CREATE TABLE xdb_lag_test(
 source_host character varying(50) PRIMARY KEY,
 insert_time timestamp without time zone

Then, we add it to the publication (in this case, I’m creating a new publication, since it’s a new cluster in my environment):

java -jar ${XDB_HOME}/bin/edb-repcli.jar -createpub xdbtest -repsvrfile ${XDB_HOME}/etc/xdb_repsvrfile.conf -pubdbid 1 -reptype T -tables public.xdb_lag_test -repgrouptype M -standbyconflictresolution 1:E

After we verify that replication is working in both directions, create the xdb_lag_history table, trigger and function on the MDN:

CREATE TABLE xdb_lag_history
 source_host character varying(50) PRIMARY KEY,
 source_commit timestamp without time zone,
 target_commit timestamp without time zone,
 time_lag text

CREATE OR REPLACE FUNCTION update_xdb_lag_history() RETURNS trigger 
AS $$
 INSERT INTO xdb_lag_history VALUES (NEW.source_host, NEW.insert_time, now(), age(now(), NEW.stamp)::text); 

CREATE TRIGGER target_commit_trigger
 AFTER INSERT ON xdb_lag_test
 EXECUTE PROCEDURE update_xdb_lag_history();

ALTER TABLE xdb_lag_test ENABLE ALWAYS TRIGGER target_commit_trigger;

It is very important to note the ALTER TABLE statement that sets ENABLE ALWAYS TRIGGER – this prevents the DML coming from the non-MDN from being ignored by the trigger.
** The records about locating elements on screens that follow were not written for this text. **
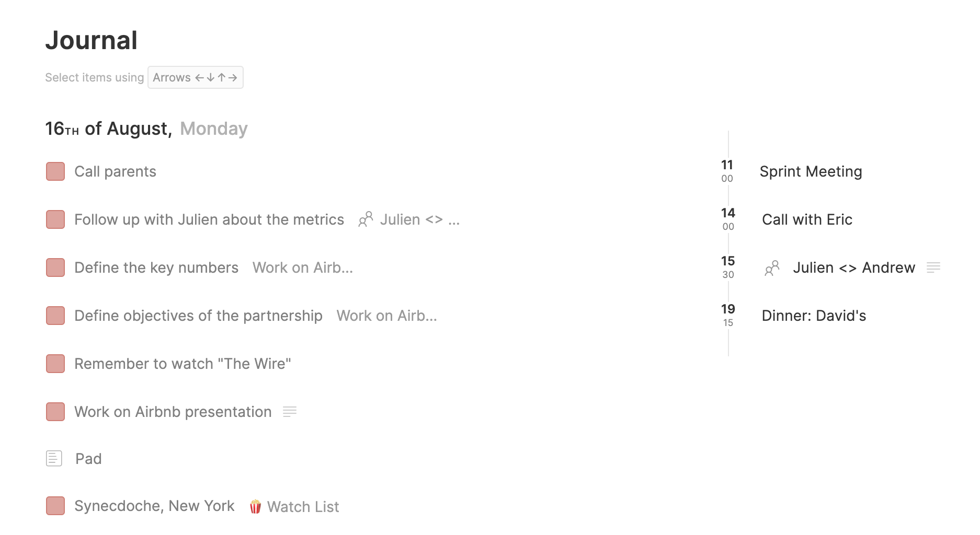Viewport: 980px width, 535px height.
Task: Toggle checkbox for Define objectives of the partnership
Action: 55,316
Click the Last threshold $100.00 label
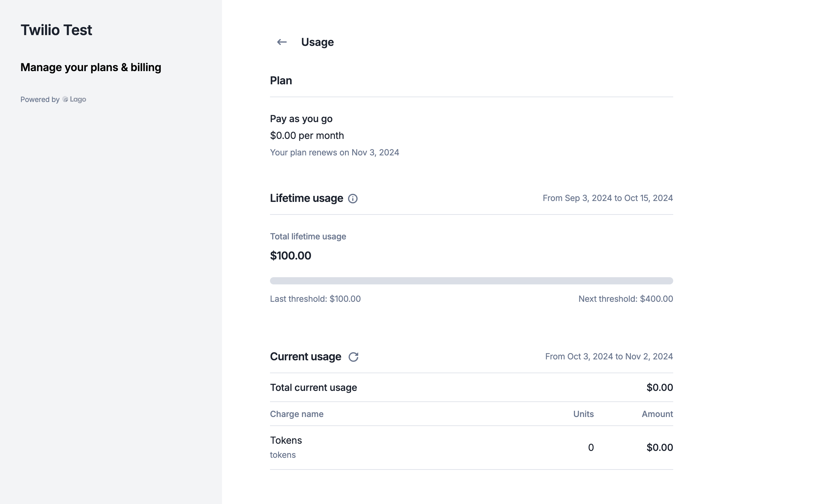 (315, 299)
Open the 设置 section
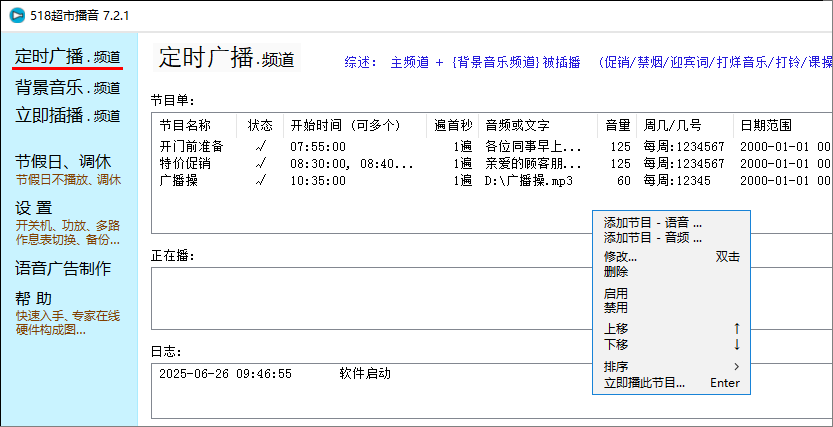Viewport: 833px width, 427px height. click(x=34, y=208)
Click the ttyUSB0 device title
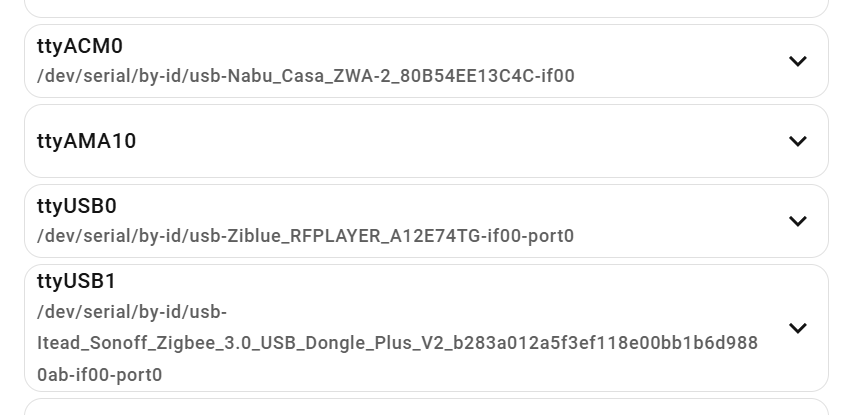Viewport: 851px width, 415px height. coord(77,206)
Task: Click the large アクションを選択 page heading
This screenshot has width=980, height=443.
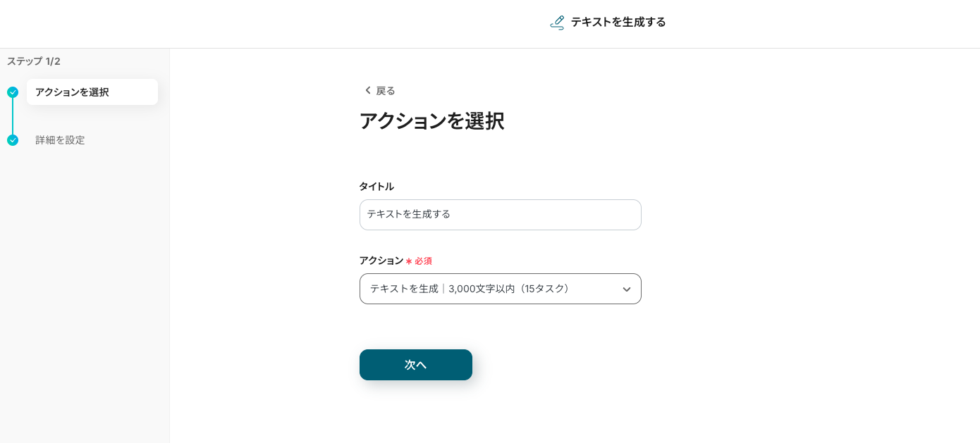Action: pyautogui.click(x=431, y=121)
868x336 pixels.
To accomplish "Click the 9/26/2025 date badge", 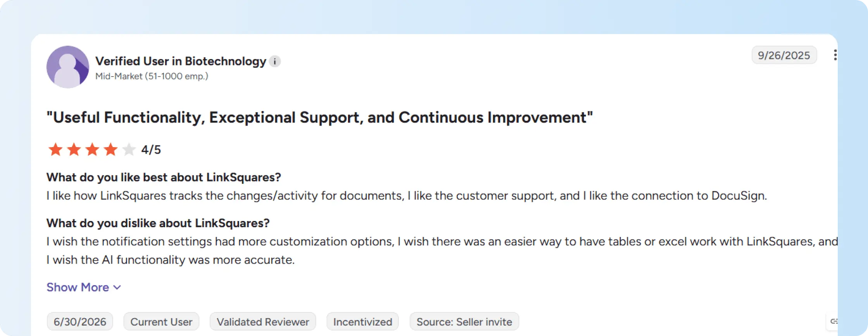I will click(784, 55).
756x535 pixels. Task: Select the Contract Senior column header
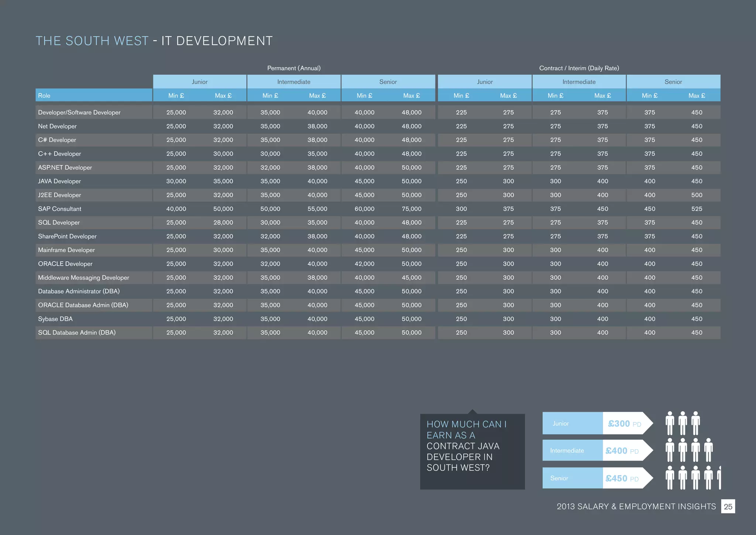tap(673, 82)
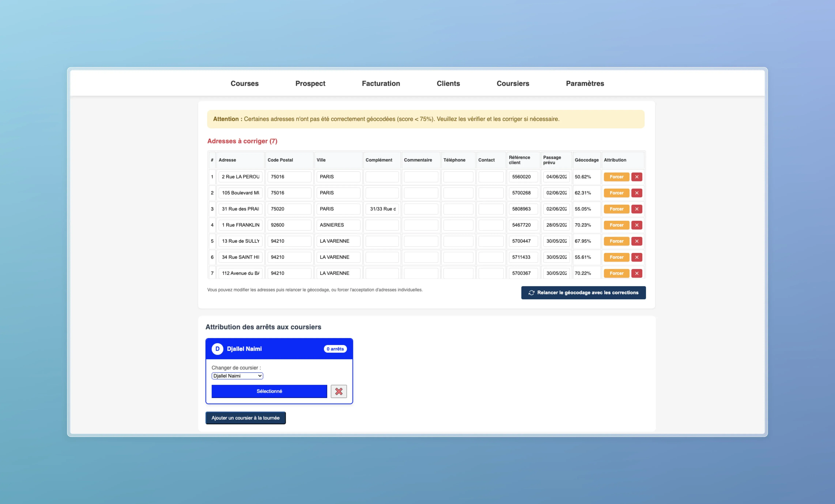The width and height of the screenshot is (835, 504).
Task: Remove address row 3 using red X
Action: [636, 209]
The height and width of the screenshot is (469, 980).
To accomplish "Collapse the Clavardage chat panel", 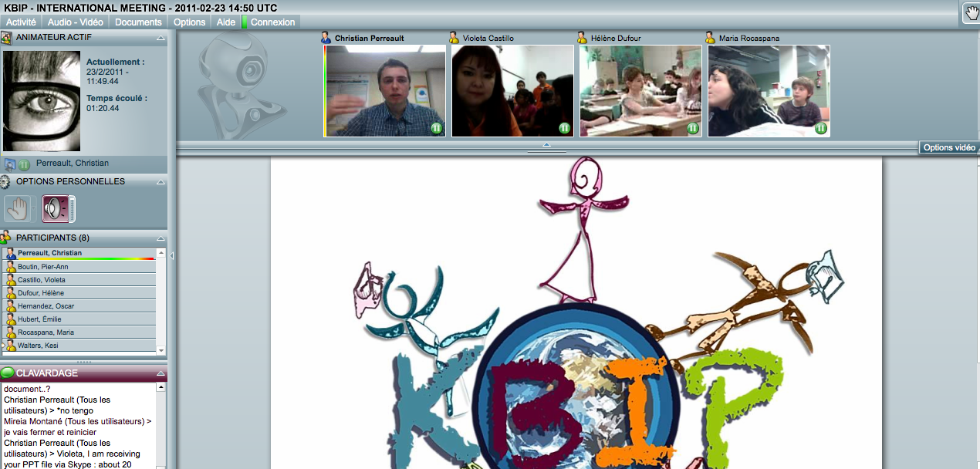I will tap(161, 373).
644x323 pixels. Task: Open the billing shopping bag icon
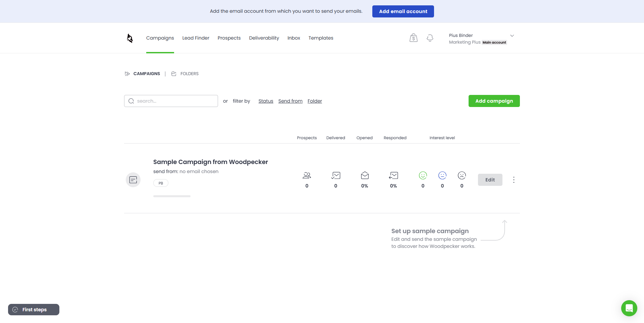point(413,38)
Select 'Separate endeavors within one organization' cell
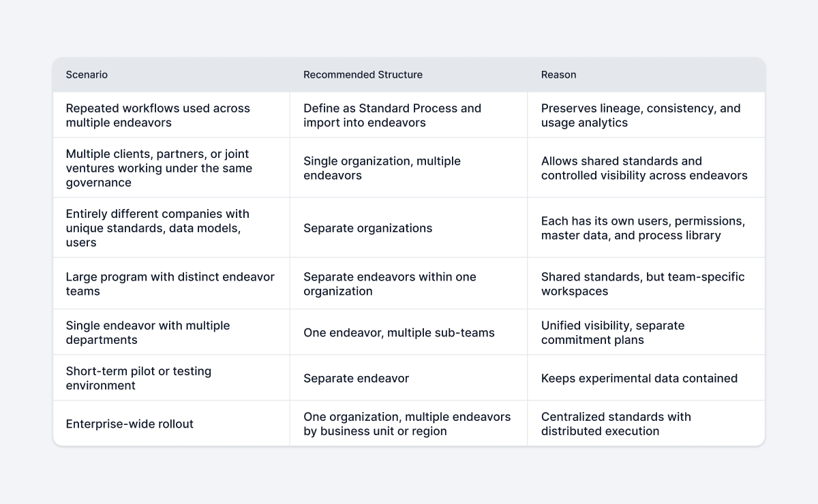Viewport: 818px width, 504px height. 408,283
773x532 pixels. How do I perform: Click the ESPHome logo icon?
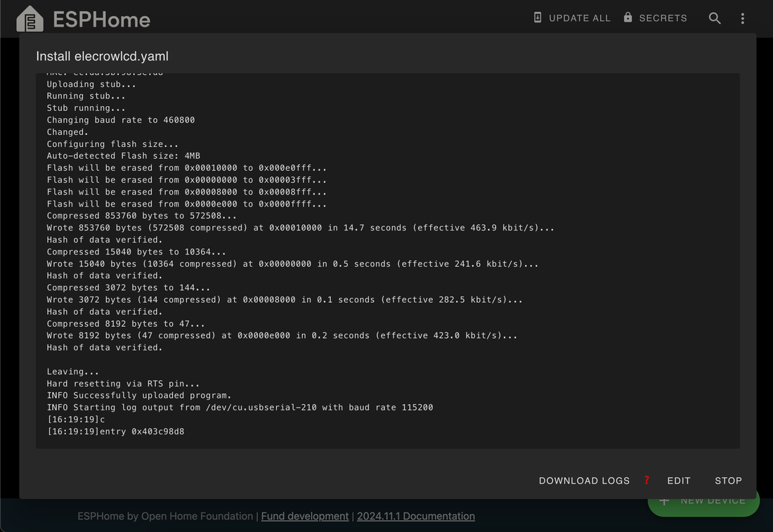[x=29, y=19]
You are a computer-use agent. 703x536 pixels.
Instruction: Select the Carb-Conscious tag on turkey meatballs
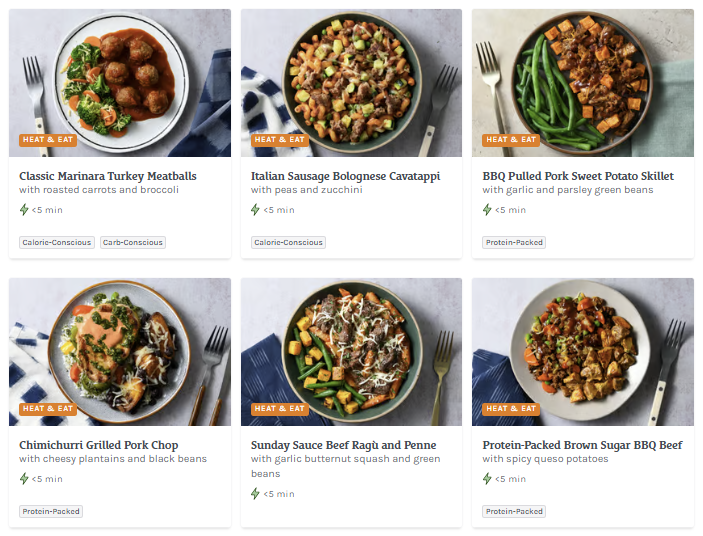coord(132,242)
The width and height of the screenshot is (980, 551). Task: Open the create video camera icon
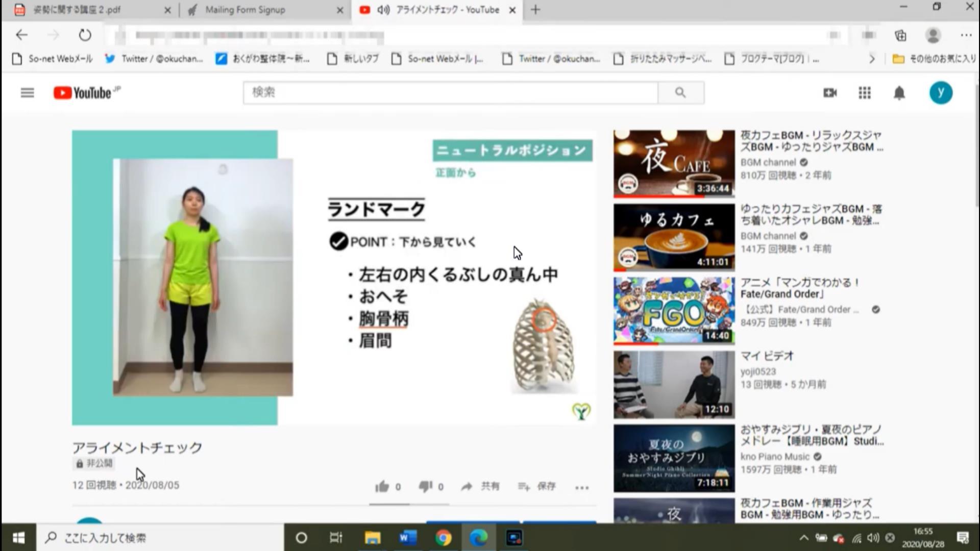coord(830,93)
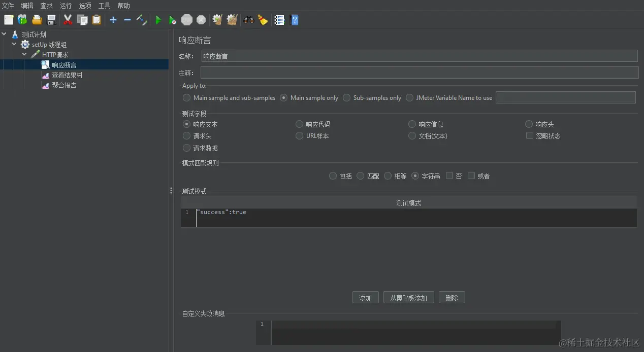The height and width of the screenshot is (352, 644).
Task: Start the test with the green Start icon
Action: (158, 20)
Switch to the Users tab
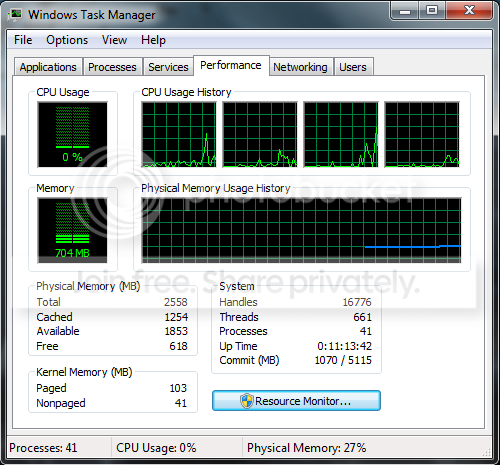 pos(353,67)

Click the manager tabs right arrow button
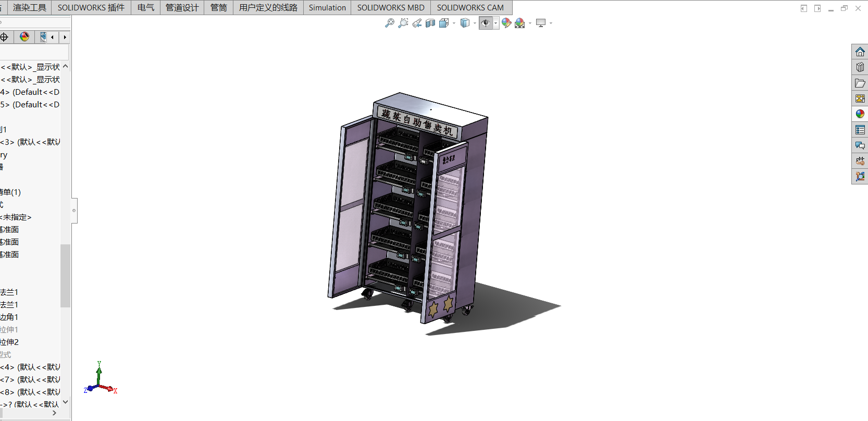[x=65, y=37]
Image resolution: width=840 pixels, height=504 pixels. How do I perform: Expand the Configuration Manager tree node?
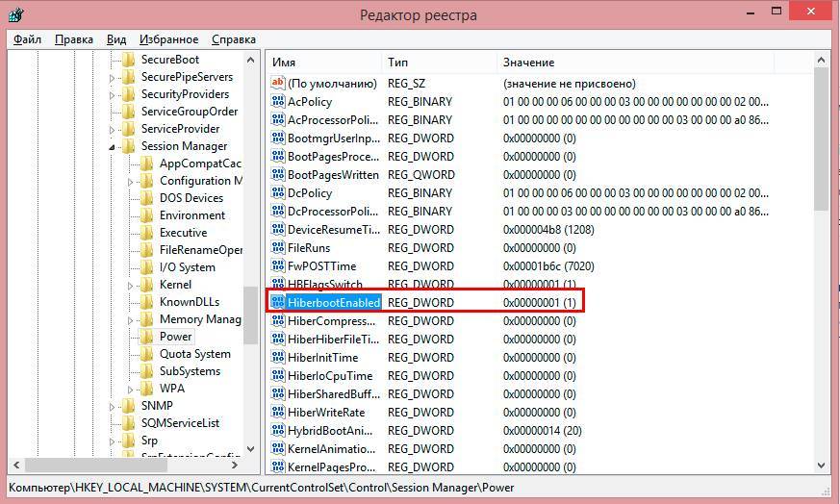coord(132,182)
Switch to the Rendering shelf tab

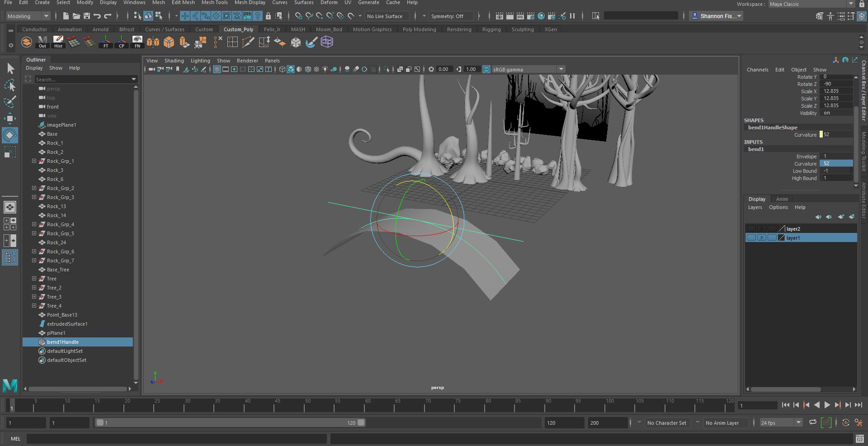(458, 29)
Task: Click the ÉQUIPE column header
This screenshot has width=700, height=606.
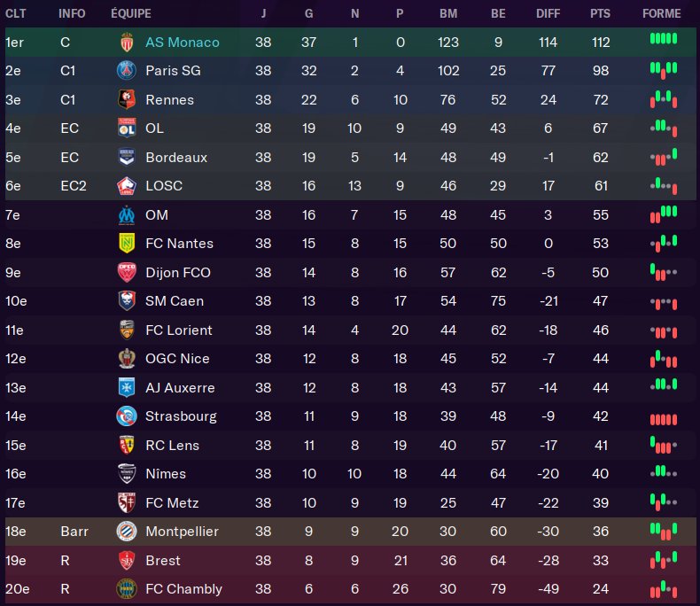Action: click(131, 14)
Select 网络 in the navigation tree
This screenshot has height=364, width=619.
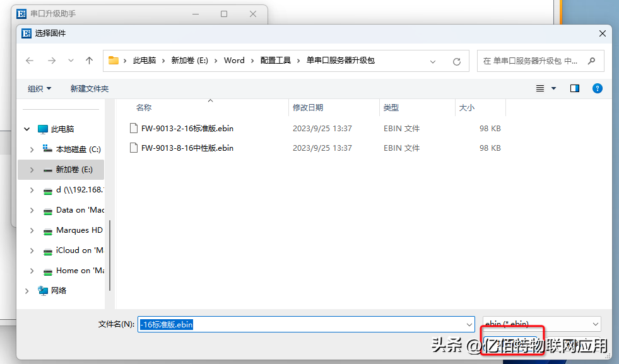coord(59,291)
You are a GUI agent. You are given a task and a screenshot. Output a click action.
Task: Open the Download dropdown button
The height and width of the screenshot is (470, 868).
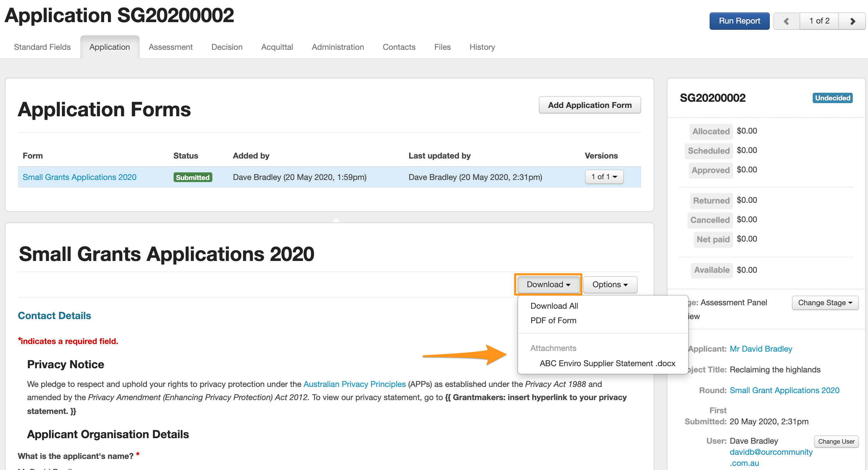(x=548, y=284)
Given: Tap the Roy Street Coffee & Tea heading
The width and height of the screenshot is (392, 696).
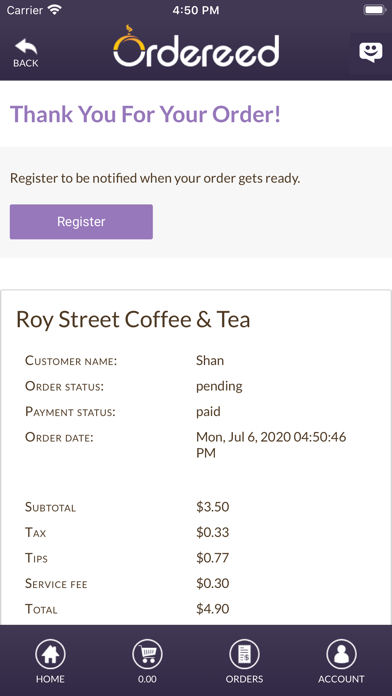Looking at the screenshot, I should (133, 320).
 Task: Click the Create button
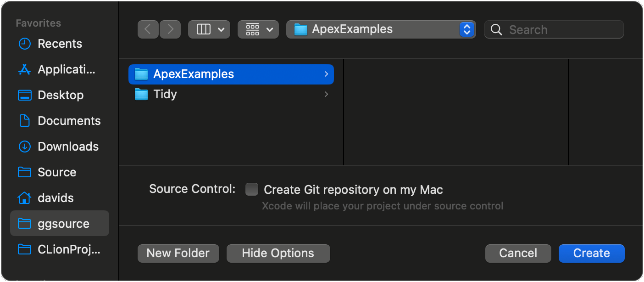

Without this trigger enabled, you’ll never get any data inserted into xdb_lag_history.

Now, INSERT a row into xdb_lag_test on any of your non-MDNs:

edb=# insert into xdb_lag_test values ('non-mdn-1',now());
edb=# select * from xdb_lag_test;
 source_host |        insert_time        
 non-mdn-1   | 22-AUG-17 23:07:17.168134
(1 row)

Wait a few seconds for the data to replicate into the MDN, and then go check:

edb=# select * from xdb_lag_test ;
 source_host |         insert_time
 non-mdn-1   | 22-AUG-17 23:07:17.168134
(1 row)

edb=# select * from xdb_lag_history;
 source_host |       source_commit       |       target_commit       |     time_lag      
 non-mdn-1   | 22-AUG-17 23:07:17.168134 | 22-AUG-17 23:07:21.530587 | 00:00:04.362453
(1 row)

In this system, there was a 4.36sec lag in propagating the INSERT statement. Now, we can write to all the non-MDNs and see how much time it takes for data to replicate into the MDN. From here, other instrumentation can be made to track time lag in EDB Replication Server.